> **ACTIVITY**: Your response should consist of the records, reproduced exactly.

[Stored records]
........
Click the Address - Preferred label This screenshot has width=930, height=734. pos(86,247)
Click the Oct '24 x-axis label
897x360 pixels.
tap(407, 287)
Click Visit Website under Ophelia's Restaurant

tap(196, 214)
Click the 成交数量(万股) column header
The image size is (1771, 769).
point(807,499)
........
> **WRITTEN REPLY**:
Click the Address - Preferred label This screenshot has width=930, height=734. pos(86,247)
Click the Oct '24 x-axis label
897x360 pixels.
tap(407, 287)
Click Visit Website under Ophelia's Restaurant

tap(196, 214)
Click the 成交数量(万股) column header
The image size is (1771, 769).
point(807,499)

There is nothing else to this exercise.